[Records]
* * * *
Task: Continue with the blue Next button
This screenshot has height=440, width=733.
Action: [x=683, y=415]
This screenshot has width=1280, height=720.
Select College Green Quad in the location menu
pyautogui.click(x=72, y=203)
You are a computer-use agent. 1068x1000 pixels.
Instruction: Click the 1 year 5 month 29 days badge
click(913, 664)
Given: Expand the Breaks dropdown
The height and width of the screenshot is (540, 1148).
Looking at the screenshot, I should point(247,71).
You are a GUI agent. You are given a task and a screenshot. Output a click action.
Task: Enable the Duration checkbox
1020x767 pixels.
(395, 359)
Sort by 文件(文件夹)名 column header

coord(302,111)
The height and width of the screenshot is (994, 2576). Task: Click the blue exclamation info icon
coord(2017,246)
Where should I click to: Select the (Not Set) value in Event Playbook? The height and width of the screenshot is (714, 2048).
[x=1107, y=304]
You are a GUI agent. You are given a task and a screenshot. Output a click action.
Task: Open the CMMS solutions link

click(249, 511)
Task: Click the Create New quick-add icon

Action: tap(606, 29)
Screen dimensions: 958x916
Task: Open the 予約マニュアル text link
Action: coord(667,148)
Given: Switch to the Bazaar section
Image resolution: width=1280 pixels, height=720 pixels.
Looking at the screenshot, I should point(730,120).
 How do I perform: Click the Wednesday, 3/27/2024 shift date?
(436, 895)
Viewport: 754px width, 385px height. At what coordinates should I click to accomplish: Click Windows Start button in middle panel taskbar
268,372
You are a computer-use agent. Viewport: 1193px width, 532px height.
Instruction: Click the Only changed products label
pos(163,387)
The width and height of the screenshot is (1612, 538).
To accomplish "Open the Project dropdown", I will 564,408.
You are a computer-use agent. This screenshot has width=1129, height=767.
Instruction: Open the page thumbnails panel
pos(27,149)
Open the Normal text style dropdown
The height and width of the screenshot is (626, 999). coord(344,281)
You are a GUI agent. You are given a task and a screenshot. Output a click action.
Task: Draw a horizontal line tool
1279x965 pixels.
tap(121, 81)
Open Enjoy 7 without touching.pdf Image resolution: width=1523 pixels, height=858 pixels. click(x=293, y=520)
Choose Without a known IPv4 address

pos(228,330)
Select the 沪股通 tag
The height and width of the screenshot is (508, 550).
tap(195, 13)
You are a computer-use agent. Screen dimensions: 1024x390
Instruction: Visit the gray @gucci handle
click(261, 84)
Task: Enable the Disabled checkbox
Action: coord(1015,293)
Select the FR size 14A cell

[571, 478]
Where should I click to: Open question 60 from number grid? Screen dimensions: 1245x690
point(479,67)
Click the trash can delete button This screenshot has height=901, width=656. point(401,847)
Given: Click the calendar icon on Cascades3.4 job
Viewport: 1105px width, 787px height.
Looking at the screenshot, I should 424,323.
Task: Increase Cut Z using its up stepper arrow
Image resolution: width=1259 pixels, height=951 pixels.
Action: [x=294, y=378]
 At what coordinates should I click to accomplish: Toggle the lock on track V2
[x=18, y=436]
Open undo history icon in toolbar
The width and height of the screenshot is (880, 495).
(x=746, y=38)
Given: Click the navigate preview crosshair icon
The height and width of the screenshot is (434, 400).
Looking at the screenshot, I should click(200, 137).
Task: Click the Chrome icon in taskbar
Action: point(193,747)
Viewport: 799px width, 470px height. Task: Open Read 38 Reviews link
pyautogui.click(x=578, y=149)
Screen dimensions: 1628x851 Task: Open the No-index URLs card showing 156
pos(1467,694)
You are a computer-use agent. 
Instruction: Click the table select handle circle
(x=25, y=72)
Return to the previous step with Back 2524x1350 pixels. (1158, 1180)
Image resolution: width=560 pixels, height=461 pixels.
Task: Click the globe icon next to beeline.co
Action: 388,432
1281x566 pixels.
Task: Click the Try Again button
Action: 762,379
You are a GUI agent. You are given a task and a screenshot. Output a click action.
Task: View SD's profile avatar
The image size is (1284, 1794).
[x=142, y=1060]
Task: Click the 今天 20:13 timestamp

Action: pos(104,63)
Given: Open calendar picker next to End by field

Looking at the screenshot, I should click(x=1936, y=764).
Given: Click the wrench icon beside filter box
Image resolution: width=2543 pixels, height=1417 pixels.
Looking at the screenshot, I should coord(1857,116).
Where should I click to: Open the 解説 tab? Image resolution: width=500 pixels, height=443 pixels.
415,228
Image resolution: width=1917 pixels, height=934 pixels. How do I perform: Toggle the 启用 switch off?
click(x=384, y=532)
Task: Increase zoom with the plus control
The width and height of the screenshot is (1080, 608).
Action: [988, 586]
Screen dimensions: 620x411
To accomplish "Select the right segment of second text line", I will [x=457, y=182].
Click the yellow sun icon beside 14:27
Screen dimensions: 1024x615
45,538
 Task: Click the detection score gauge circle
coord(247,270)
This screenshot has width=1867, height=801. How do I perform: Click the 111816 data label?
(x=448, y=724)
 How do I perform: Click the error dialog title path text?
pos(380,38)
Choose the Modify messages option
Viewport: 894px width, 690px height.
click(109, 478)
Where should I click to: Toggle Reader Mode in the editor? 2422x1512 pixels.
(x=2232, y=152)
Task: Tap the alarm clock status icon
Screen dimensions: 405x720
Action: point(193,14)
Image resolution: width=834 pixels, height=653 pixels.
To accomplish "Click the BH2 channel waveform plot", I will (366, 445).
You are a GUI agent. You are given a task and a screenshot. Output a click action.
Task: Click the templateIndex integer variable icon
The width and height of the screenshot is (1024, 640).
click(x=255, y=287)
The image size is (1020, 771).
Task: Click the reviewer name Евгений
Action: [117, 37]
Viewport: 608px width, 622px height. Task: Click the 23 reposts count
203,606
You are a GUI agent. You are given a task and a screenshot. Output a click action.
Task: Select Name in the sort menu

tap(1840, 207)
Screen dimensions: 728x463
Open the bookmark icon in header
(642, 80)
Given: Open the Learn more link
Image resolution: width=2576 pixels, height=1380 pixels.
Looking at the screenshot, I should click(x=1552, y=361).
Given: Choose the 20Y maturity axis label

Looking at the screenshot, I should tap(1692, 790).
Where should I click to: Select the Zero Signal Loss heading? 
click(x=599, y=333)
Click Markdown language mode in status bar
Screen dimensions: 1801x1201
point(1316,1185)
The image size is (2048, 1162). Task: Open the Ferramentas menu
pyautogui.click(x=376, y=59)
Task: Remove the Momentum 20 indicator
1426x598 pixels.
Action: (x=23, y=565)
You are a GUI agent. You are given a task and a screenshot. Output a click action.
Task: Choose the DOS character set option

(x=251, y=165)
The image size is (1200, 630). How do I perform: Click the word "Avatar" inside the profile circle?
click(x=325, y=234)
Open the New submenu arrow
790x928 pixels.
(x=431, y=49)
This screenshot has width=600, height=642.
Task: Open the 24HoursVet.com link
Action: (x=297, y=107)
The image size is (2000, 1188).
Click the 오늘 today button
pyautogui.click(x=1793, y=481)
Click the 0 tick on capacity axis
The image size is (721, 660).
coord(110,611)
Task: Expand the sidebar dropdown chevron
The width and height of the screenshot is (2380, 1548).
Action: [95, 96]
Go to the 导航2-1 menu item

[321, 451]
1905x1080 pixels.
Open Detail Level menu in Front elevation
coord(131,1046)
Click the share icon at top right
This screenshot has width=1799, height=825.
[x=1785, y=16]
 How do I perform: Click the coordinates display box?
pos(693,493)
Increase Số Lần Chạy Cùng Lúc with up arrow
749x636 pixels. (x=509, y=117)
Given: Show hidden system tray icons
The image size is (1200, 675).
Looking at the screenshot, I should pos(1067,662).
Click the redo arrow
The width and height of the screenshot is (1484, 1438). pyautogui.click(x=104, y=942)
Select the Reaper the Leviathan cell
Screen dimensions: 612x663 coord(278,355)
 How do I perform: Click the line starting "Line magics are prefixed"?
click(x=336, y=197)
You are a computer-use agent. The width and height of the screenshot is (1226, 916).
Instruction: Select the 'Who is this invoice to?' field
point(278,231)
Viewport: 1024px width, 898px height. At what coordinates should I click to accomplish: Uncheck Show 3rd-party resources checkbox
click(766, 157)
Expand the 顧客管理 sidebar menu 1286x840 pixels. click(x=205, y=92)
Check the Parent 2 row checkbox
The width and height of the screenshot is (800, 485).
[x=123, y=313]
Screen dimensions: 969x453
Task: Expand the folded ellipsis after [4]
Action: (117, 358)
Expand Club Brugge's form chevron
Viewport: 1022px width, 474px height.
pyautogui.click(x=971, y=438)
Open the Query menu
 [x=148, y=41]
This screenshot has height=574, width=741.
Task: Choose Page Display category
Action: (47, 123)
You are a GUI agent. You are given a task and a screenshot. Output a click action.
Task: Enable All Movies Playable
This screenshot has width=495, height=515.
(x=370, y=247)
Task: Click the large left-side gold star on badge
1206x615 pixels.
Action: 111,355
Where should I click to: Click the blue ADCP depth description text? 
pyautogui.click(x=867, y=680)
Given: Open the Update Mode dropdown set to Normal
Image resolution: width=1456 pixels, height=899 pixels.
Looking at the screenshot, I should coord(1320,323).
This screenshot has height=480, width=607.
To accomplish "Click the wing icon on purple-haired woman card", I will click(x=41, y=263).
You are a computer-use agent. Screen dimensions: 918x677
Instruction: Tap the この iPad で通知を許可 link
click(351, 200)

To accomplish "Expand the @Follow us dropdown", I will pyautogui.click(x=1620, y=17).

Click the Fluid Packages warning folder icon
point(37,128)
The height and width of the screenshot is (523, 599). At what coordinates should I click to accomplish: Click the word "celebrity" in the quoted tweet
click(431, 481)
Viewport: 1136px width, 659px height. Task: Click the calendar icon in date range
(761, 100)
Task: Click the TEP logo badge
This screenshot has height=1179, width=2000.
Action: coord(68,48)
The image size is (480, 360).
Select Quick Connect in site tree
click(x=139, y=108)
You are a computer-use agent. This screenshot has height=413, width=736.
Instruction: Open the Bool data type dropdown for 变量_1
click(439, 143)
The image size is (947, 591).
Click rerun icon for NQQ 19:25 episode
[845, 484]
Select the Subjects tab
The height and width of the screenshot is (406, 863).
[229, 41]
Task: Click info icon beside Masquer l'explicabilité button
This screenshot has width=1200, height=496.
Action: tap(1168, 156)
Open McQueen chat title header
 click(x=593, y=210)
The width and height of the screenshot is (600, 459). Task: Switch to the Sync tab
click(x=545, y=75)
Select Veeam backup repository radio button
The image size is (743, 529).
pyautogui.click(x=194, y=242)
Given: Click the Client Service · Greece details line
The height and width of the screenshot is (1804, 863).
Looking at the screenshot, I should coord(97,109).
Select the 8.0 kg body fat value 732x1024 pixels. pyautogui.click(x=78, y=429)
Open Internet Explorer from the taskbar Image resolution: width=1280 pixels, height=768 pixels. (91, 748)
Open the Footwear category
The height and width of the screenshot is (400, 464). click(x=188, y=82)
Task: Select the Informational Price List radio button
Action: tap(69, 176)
* * * *
Extract, unchanged, the lines of the items from the one containing "Image resolution: width=834" through the one containing "749x636 pixels. (x=509, y=117)", both ends included.

Image resolution: width=834 pixels, height=653 pixels.
To accomplish "Click the BH2 channel waveform plot", I will (366, 445).
You are a GUI agent. You are given a task and a screenshot. Output a click action.
Task: Click the templateIndex integer variable icon
The width and height of the screenshot is (1024, 640).
click(x=255, y=287)
The image size is (1020, 771).
Task: Click the reviewer name Евгений
Action: [117, 37]
Viewport: 608px width, 622px height. Task: Click the 23 reposts count
203,606
You are a GUI agent. You are given a task and a screenshot. Output a click action.
Task: Select Name in the sort menu

tap(1840, 207)
Screen dimensions: 728x463
Open the bookmark icon in header
(642, 80)
Given: Open the Learn more link
Image resolution: width=2576 pixels, height=1380 pixels.
Looking at the screenshot, I should click(x=1552, y=361).
Given: Choose the 20Y maturity axis label

Looking at the screenshot, I should tap(1692, 790).
Where should I click to: Select the Zero Signal Loss heading? 
click(x=599, y=333)
Click Markdown language mode in status bar
Screen dimensions: 1801x1201
point(1316,1185)
The image size is (2048, 1162). Task: Open the Ferramentas menu
pyautogui.click(x=376, y=59)
Task: Remove the Momentum 20 indicator
1426x598 pixels.
Action: (x=23, y=565)
You are a GUI agent. You are given a task and a screenshot. Output a click action.
Task: Choose the DOS character set option

(x=251, y=165)
The image size is (1200, 630). How do I perform: Click the word "Avatar" inside the profile circle?
click(x=325, y=234)
Open the New submenu arrow
790x928 pixels.
(x=431, y=49)
This screenshot has width=600, height=642.
Task: Open the 24HoursVet.com link
Action: (x=297, y=107)
The image size is (2000, 1188).
Click the 오늘 today button
pyautogui.click(x=1793, y=481)
Click the 0 tick on capacity axis
The image size is (721, 660).
coord(110,611)
Task: Expand the sidebar dropdown chevron
The width and height of the screenshot is (2380, 1548).
Action: [95, 96]
Go to the 导航2-1 menu item

[321, 451]
1905x1080 pixels.
Open Detail Level menu in Front elevation
coord(131,1046)
Click the share icon at top right
This screenshot has width=1799, height=825.
[x=1785, y=16]
 How do I perform: Click the coordinates display box?
pos(693,493)
Increase Số Lần Chạy Cùng Lúc with up arrow
749x636 pixels. (x=509, y=117)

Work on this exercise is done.